O assentador de pedras


         O esplendor da paisagem impede que o caminhante que percorre em parte ou toda a extensão da calçada da praia de Copacabana dirija sua mirada para aquele homem magro de pele queimada que trabalha agachado a olhar para o chão: o assentador de pedras portuguesas. Funcionário público, a Prefeitura lhe paga o salário e ele honra o dinheiro que recebe: despercebido, trabalha de-sol-a-sol-mesmo-em-dia-de-chuva, começa pela Pedra do Leme, termina no Forte de Copacabana, termina não, pois lá chegando toma em seguida o sentido contrário, em direção ao Leme, na mesma calçada, agachado, olhando sempre para o chão, assentando aquelas pedras que já se deslocaram pelo uso.
         O movimento nessa calçada é pesado e ininterrupto. De dia ou de noite caminham nativos, turistas, gringos, punguistas, namorados, crianças e suas babás, jovens e velhos que apenas passeiam ou correm para manter a forma, a maioria em trajes de banho calçando tênis ou havaianas, mas em certas ocasiões pode-se ver também algum executivo de paletó e gravata, um médico, um advogado, sem contar as carrocinhas de pipoca, milho cozido, sorvete, empada, sucos, cerveja, refrigerantes, água mineral, água de coco, sanduíches, roupas novas e usadas, biquínis, saídas de praia, bonés e chapéus, toalhas exibindo paisagens cariocas, redes, tapetes, brincos, colares e pulseiras confeccionados com os mais diversos materiais, enfim, toda a sorte de badulaques e quinquilharias a serem vendidos na praia pelos ambulantes, de modo que, com o contínuo pisar as pequenas pedras se deslocam e se soltam, e basta que uma delas se mova para que se quebre o compacto preenchimento do piso e em seguida várias delas perdem seu lugar no pavimento, formando rapidamente uma grosseira falha que se expande assustadoramente qual urticária monstruosa, a exigir pronta reparação por parte do diligente assentador de pedras.
         O homem não vê aqueles que por ele passam.
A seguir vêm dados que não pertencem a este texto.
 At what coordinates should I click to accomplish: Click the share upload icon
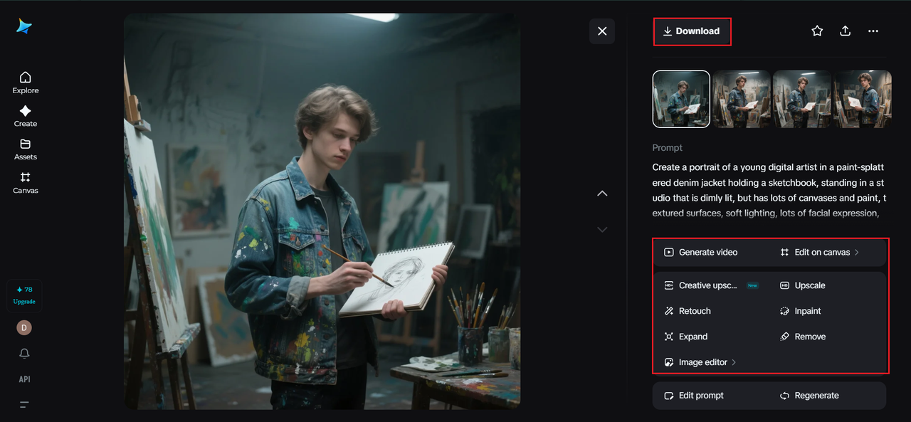click(x=845, y=31)
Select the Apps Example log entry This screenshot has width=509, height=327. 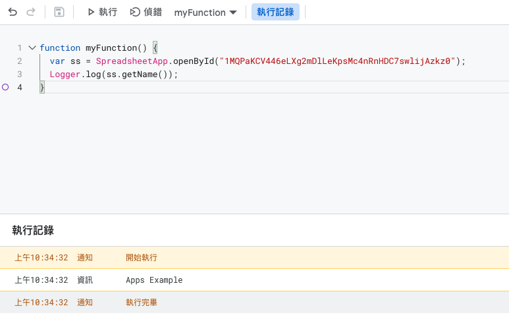pos(154,280)
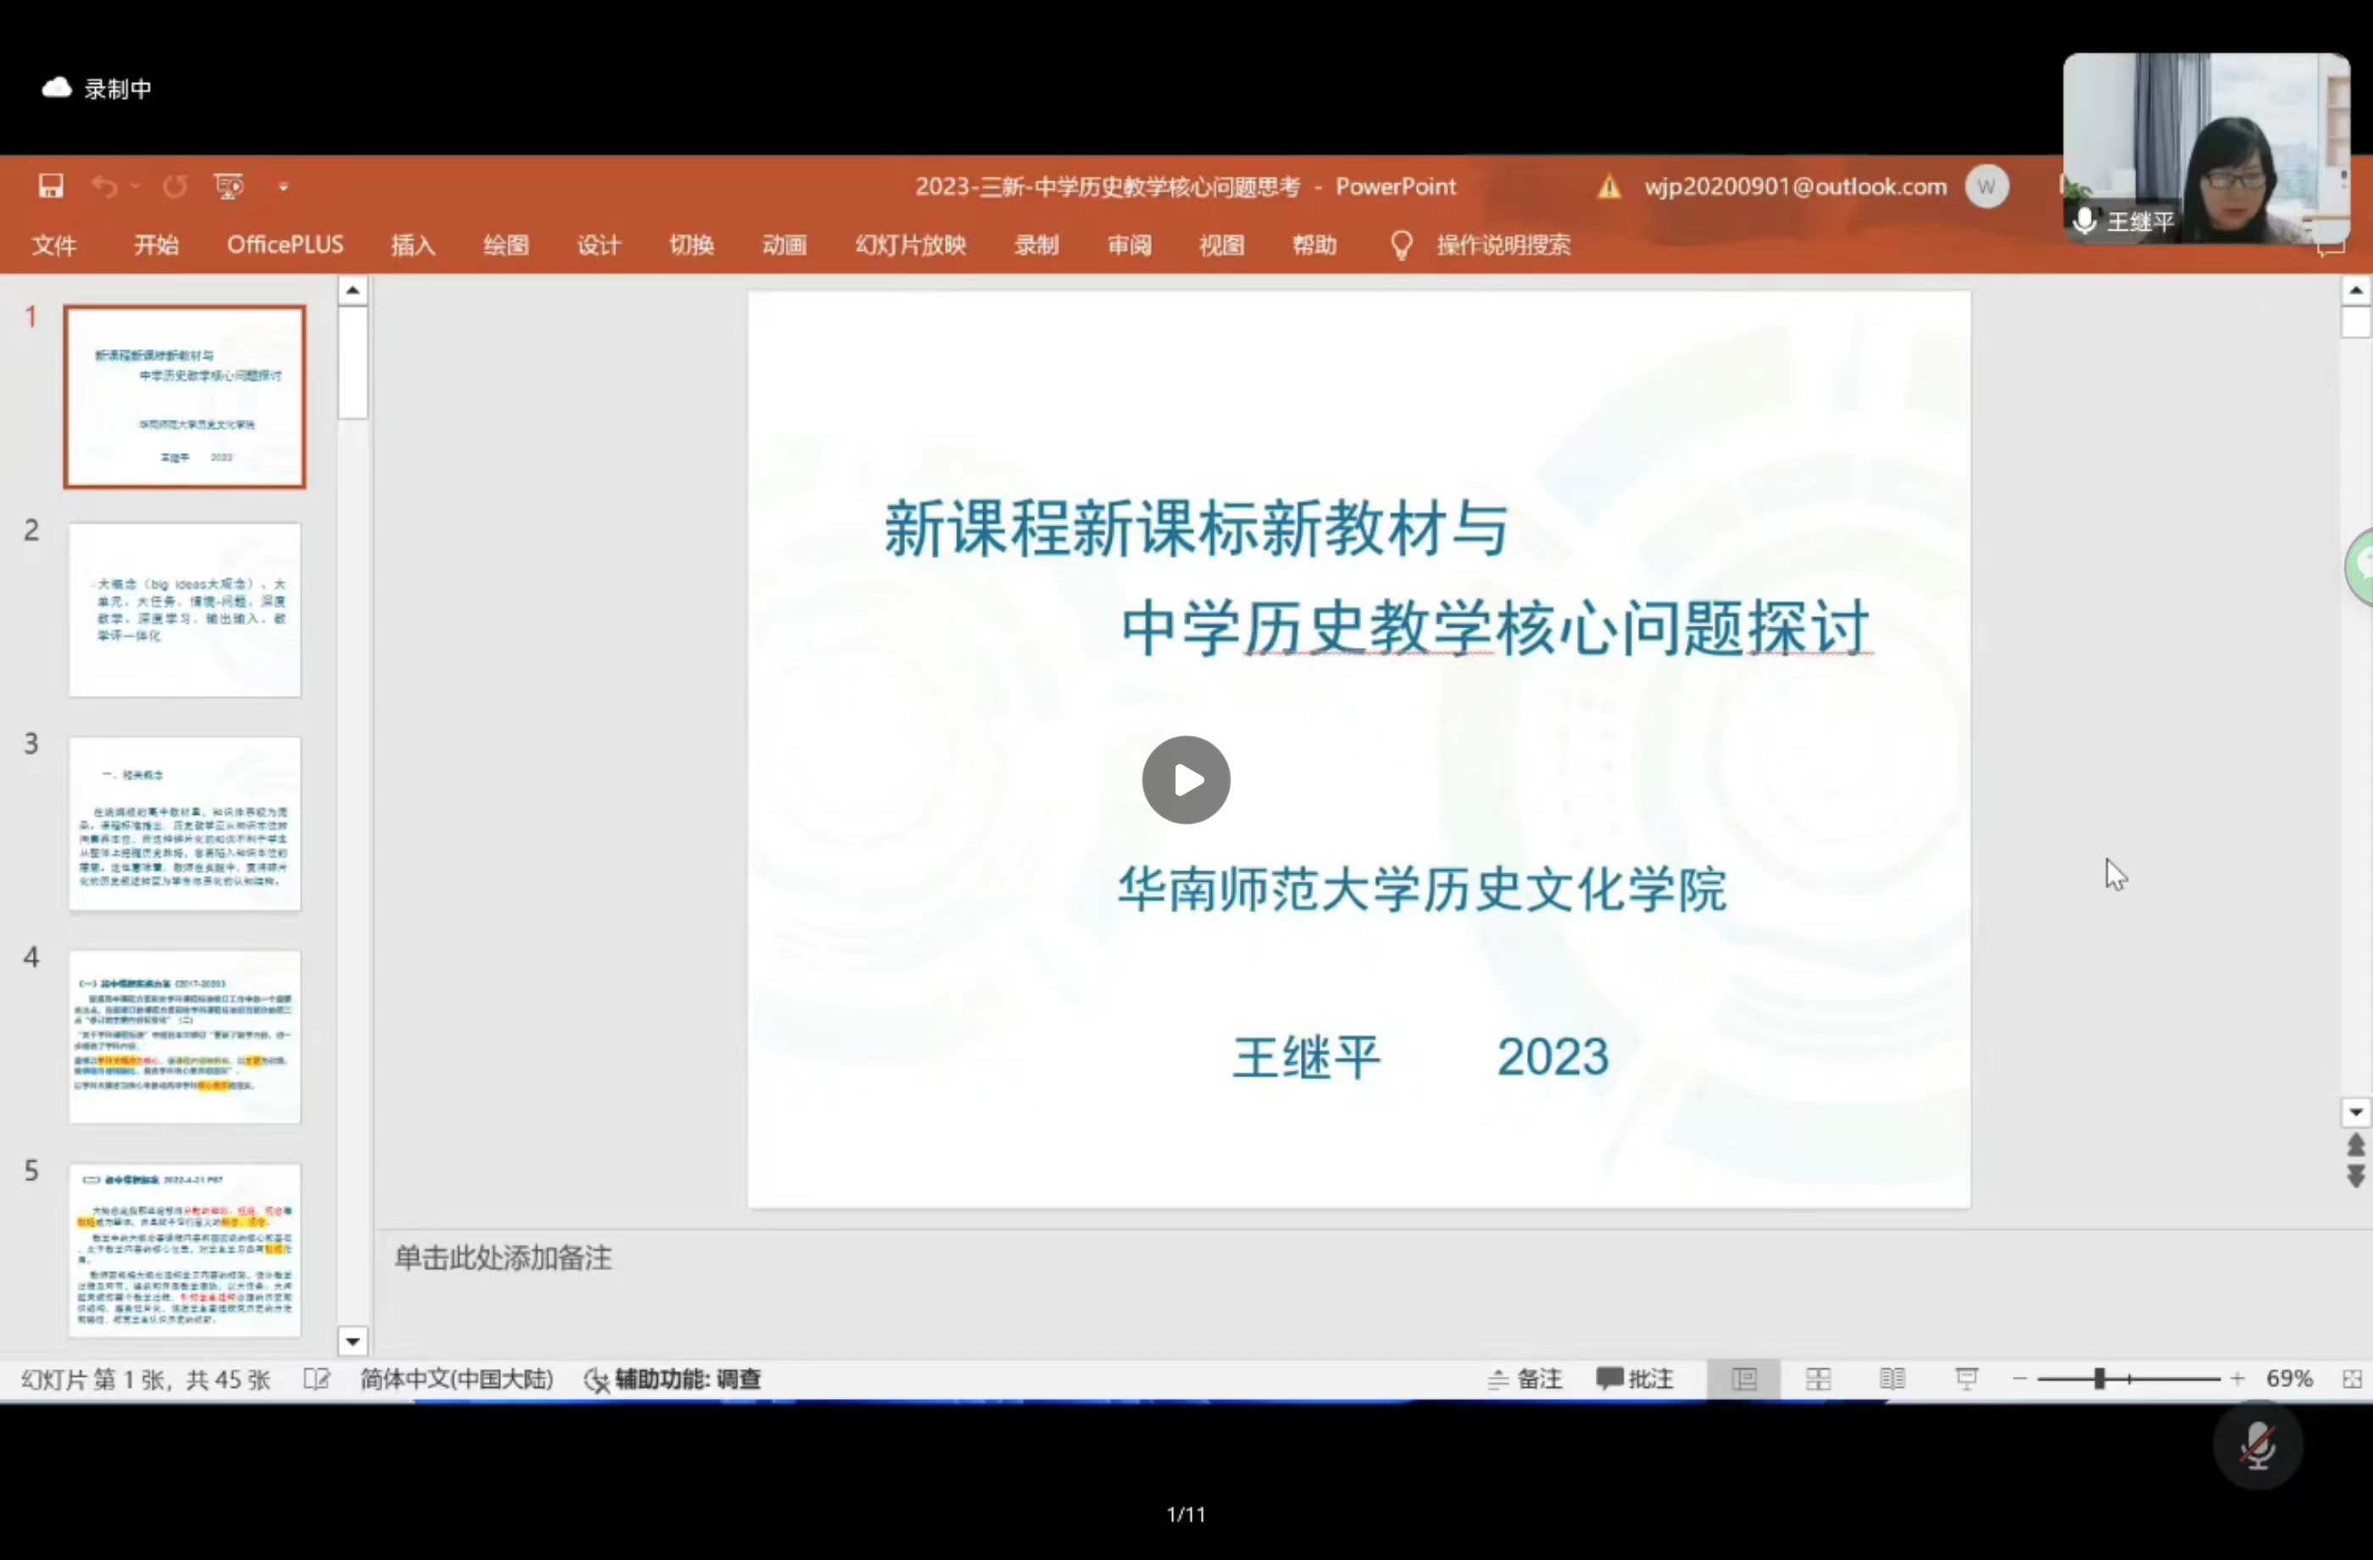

Ele pode sentir o movimento intenso das gentes, pode ouvir o burburinho das vozes, até algum fragmento de conversa mais indiscreta ele pode registrar, sente o cheiro de suor dos transeuntes pois quase sempre faz calor, verão o ano todo, mas ele não desvia o olhar do chão, que o assentamento das pedras requer toda sua atenção e cuidado. São de duas cores as pedras portuguesas, brancas e pretas, e compõem na calçada da praia de Copacabana as famosas ondas, pretas e brancas, a sugerir o movimento das águas do mar. Se uma delas, por distração, é colocada em posição incorreta, quebra-se a harmonia das ondas, e isso o assentador não pode permitir. Em seu vai-e-vem cotidiano, num sentido ou noutro, encurvado de tanto olhar para o chão, às vezes ele se depara com uma peça assentada de maneira incorreta, pedra preta no branco ou pedra branca no preto, e justifica o fato para si próprio como sendo efeito do sol inclemente do meio-dia, a turvar-lhe as vistas, ofuscar as cores, embaralhar as pedras, ferver os miolos, induzir o erro. Agacha-se então, remove a pedra intrusiva, repara seu engano colocando no local aquela da cor adequada, e segue em busca das pedras soltas.
         Aos domingos, o assentador de pedras leva a família para passear na calçada de Copacabana e, orgulhoso, mostra aos filhos sua arte. Mas não deixa de registrar na memória os trechos em que já há pedras soltas, a exigir no dia seguinte o seu despercebido incansável trabalho.

Conveniência


Com o limoeiro carregado, não lhe restou outro remédio senão aumentar o estoque de cachaça.